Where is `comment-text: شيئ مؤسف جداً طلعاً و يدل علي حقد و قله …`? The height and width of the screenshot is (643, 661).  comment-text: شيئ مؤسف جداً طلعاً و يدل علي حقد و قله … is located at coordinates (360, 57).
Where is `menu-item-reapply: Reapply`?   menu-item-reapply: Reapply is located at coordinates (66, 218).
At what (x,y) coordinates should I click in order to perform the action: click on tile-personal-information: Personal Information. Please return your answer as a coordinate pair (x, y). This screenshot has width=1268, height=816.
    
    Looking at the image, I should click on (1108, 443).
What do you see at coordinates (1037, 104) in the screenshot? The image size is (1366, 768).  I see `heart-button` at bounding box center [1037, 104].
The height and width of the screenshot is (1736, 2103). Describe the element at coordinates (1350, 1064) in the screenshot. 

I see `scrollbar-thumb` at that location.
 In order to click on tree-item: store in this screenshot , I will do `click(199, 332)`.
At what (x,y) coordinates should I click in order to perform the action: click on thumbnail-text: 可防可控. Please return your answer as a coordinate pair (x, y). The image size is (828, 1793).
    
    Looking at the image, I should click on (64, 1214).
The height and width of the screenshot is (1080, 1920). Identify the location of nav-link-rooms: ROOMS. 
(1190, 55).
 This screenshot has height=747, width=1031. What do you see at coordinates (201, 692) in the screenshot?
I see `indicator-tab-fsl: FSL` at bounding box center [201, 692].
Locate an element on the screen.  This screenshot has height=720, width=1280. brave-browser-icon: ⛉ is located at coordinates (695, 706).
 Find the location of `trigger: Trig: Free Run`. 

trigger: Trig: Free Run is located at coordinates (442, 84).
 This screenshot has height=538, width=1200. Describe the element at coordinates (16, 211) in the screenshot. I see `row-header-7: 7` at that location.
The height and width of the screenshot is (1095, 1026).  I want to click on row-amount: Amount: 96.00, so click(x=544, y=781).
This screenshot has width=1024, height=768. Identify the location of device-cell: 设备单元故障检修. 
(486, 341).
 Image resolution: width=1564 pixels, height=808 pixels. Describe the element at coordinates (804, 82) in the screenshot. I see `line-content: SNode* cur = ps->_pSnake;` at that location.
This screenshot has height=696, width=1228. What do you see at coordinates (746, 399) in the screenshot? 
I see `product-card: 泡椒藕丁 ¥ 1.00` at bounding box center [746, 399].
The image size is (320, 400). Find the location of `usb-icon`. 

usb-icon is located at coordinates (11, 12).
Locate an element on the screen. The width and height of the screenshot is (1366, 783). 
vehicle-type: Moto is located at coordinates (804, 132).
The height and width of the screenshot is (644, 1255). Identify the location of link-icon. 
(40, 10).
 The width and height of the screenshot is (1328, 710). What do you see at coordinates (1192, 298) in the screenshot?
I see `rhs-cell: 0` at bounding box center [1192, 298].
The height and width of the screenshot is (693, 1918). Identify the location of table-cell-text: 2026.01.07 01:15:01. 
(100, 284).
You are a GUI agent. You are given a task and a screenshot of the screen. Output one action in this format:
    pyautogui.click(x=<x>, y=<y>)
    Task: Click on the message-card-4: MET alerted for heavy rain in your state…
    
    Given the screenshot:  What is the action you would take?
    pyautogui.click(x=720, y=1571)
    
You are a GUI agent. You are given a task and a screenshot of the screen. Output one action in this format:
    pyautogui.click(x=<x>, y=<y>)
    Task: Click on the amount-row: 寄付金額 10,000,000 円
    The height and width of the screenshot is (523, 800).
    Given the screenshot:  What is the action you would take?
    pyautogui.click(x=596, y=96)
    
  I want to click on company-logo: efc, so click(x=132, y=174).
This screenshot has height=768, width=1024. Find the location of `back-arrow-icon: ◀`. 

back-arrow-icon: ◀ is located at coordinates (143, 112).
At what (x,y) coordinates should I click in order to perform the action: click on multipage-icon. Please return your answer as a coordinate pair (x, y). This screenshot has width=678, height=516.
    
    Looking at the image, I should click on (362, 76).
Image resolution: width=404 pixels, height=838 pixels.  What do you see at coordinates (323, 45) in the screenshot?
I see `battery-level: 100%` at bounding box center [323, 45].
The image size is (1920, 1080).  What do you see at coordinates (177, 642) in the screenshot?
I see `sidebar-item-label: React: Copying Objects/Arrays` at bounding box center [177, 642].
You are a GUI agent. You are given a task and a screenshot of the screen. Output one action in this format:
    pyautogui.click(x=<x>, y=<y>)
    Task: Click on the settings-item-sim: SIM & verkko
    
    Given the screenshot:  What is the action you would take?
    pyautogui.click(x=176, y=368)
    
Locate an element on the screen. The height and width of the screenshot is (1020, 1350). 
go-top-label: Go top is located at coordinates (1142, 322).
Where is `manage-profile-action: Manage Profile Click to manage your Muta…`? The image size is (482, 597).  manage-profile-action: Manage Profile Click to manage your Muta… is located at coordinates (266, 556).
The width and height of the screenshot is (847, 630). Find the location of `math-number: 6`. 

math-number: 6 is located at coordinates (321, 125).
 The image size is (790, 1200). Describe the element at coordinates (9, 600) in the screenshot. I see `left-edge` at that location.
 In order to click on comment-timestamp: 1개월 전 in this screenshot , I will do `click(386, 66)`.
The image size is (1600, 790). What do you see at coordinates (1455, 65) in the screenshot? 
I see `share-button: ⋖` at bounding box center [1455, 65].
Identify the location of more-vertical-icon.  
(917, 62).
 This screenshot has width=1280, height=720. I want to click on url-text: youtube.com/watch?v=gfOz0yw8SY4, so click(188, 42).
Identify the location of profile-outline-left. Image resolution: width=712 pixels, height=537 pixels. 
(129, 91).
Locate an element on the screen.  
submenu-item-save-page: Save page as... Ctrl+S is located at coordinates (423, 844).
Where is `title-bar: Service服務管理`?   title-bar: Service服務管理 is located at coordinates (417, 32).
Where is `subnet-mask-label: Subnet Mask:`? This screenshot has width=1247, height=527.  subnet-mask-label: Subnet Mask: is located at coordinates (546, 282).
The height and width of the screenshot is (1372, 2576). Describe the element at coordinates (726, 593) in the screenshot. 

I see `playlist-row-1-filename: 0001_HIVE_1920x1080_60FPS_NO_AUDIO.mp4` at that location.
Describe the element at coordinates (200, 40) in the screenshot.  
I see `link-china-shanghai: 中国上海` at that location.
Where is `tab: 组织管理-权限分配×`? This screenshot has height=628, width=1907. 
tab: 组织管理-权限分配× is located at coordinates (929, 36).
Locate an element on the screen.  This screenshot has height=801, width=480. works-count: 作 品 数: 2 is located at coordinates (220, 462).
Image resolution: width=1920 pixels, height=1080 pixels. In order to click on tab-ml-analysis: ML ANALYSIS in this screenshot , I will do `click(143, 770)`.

━━━━━━

# Assignment
Return every one of the rows above verbatim, without any alteration.

# Task response
Where is `comment-text: شيئ مؤسف جداً طلعاً و يدل علي حقد و قله …`? The height and width of the screenshot is (643, 661).  comment-text: شيئ مؤسف جداً طلعاً و يدل علي حقد و قله … is located at coordinates (360, 57).
Where is `menu-item-reapply: Reapply`?   menu-item-reapply: Reapply is located at coordinates (66, 218).
At what (x,y) coordinates should I click in order to perform the action: click on tile-personal-information: Personal Information. Please return your answer as a coordinate pair (x, y). This screenshot has width=1268, height=816.
    
    Looking at the image, I should click on (1108, 443).
What do you see at coordinates (1037, 104) in the screenshot? The image size is (1366, 768).  I see `heart-button` at bounding box center [1037, 104].
The height and width of the screenshot is (1736, 2103). Describe the element at coordinates (1350, 1064) in the screenshot. 

I see `scrollbar-thumb` at that location.
 In order to click on tree-item: store in this screenshot , I will do `click(199, 332)`.
At what (x,y) coordinates should I click in order to perform the action: click on thumbnail-text: 可防可控. Please return your answer as a coordinate pair (x, y). The image size is (828, 1793).
    
    Looking at the image, I should click on (64, 1214).
The height and width of the screenshot is (1080, 1920). Identify the location of nav-link-rooms: ROOMS. 
(1190, 55).
 This screenshot has height=747, width=1031. What do you see at coordinates (201, 692) in the screenshot?
I see `indicator-tab-fsl: FSL` at bounding box center [201, 692].
Locate an element on the screen.  This screenshot has height=720, width=1280. brave-browser-icon: ⛉ is located at coordinates (695, 706).
 Find the location of `trigger: Trig: Free Run`. 

trigger: Trig: Free Run is located at coordinates (442, 84).
 This screenshot has height=538, width=1200. Describe the element at coordinates (16, 211) in the screenshot. I see `row-header-7: 7` at that location.
The height and width of the screenshot is (1095, 1026).  I want to click on row-amount: Amount: 96.00, so click(x=544, y=781).
This screenshot has width=1024, height=768. Identify the location of device-cell: 设备单元故障检修. 
(486, 341).
 Image resolution: width=1564 pixels, height=808 pixels. Describe the element at coordinates (804, 82) in the screenshot. I see `line-content: SNode* cur = ps->_pSnake;` at that location.
This screenshot has height=696, width=1228. What do you see at coordinates (746, 399) in the screenshot? 
I see `product-card: 泡椒藕丁 ¥ 1.00` at bounding box center [746, 399].
The image size is (320, 400). Find the location of `usb-icon`. 

usb-icon is located at coordinates (11, 12).
Locate an element on the screen. The width and height of the screenshot is (1366, 783). 
vehicle-type: Moto is located at coordinates (804, 132).
The height and width of the screenshot is (644, 1255). Identify the location of link-icon. 
(40, 10).
 The width and height of the screenshot is (1328, 710). What do you see at coordinates (1192, 298) in the screenshot?
I see `rhs-cell: 0` at bounding box center [1192, 298].
The height and width of the screenshot is (693, 1918). Identify the location of table-cell-text: 2026.01.07 01:15:01. 
(100, 284).
You are a GUI agent. You are given a task and a screenshot of the screen. Output one action in this format:
    pyautogui.click(x=<x>, y=<y>)
    Task: Click on the message-card-4: MET alerted for heavy rain in your state…
    
    Given the screenshot:  What is the action you would take?
    pyautogui.click(x=720, y=1571)
    
You are a GUI agent. You are given a task and a screenshot of the screen. Output one action in this format:
    pyautogui.click(x=<x>, y=<y>)
    Task: Click on the amount-row: 寄付金額 10,000,000 円
    The height and width of the screenshot is (523, 800).
    Given the screenshot:  What is the action you would take?
    pyautogui.click(x=596, y=96)
    
  I want to click on company-logo: efc, so click(x=132, y=174).
This screenshot has height=768, width=1024. Find the location of `back-arrow-icon: ◀`. 

back-arrow-icon: ◀ is located at coordinates (143, 112).
At what (x,y) coordinates should I click in order to perform the action: click on multipage-icon. Please return your answer as a coordinate pair (x, y). This screenshot has width=678, height=516.
    
    Looking at the image, I should click on (362, 76).
Image resolution: width=404 pixels, height=838 pixels.  What do you see at coordinates (323, 45) in the screenshot?
I see `battery-level: 100%` at bounding box center [323, 45].
The image size is (1920, 1080).  What do you see at coordinates (177, 642) in the screenshot?
I see `sidebar-item-label: React: Copying Objects/Arrays` at bounding box center [177, 642].
You are a GUI agent. You are given a task and a screenshot of the screen. Output one action in this format:
    pyautogui.click(x=<x>, y=<y>)
    Task: Click on the settings-item-sim: SIM & verkko
    
    Given the screenshot:  What is the action you would take?
    pyautogui.click(x=176, y=368)
    
Locate an element on the screen. The height and width of the screenshot is (1020, 1350). 
go-top-label: Go top is located at coordinates (1142, 322).
Where is `manage-profile-action: Manage Profile Click to manage your Muta…`? The image size is (482, 597).  manage-profile-action: Manage Profile Click to manage your Muta… is located at coordinates (266, 556).
The width and height of the screenshot is (847, 630). Find the location of `math-number: 6`. 

math-number: 6 is located at coordinates (321, 125).
 The image size is (790, 1200). Describe the element at coordinates (9, 600) in the screenshot. I see `left-edge` at that location.
 In order to click on comment-timestamp: 1개월 전 in this screenshot , I will do `click(386, 66)`.
The image size is (1600, 790). What do you see at coordinates (1455, 65) in the screenshot? 
I see `share-button: ⋖` at bounding box center [1455, 65].
Identify the location of more-vertical-icon.  
(917, 62).
 This screenshot has width=1280, height=720. I want to click on url-text: youtube.com/watch?v=gfOz0yw8SY4, so click(188, 42).
Identify the location of profile-outline-left. Image resolution: width=712 pixels, height=537 pixels. 
(129, 91).
Locate an element on the screen.  
submenu-item-save-page: Save page as... Ctrl+S is located at coordinates (423, 844).
Where is `title-bar: Service服務管理`?   title-bar: Service服務管理 is located at coordinates (417, 32).
Where is `subnet-mask-label: Subnet Mask:`? This screenshot has width=1247, height=527.  subnet-mask-label: Subnet Mask: is located at coordinates (546, 282).
The height and width of the screenshot is (1372, 2576). Describe the element at coordinates (726, 593) in the screenshot. 

I see `playlist-row-1-filename: 0001_HIVE_1920x1080_60FPS_NO_AUDIO.mp4` at that location.
Describe the element at coordinates (200, 40) in the screenshot.  
I see `link-china-shanghai: 中国上海` at that location.
Where is `tab: 组织管理-权限分配×`? This screenshot has height=628, width=1907. 
tab: 组织管理-权限分配× is located at coordinates (929, 36).
Locate an element on the screen.  This screenshot has height=801, width=480. works-count: 作 品 数: 2 is located at coordinates (220, 462).
Image resolution: width=1920 pixels, height=1080 pixels. In order to click on tab-ml-analysis: ML ANALYSIS in this screenshot , I will do `click(143, 770)`.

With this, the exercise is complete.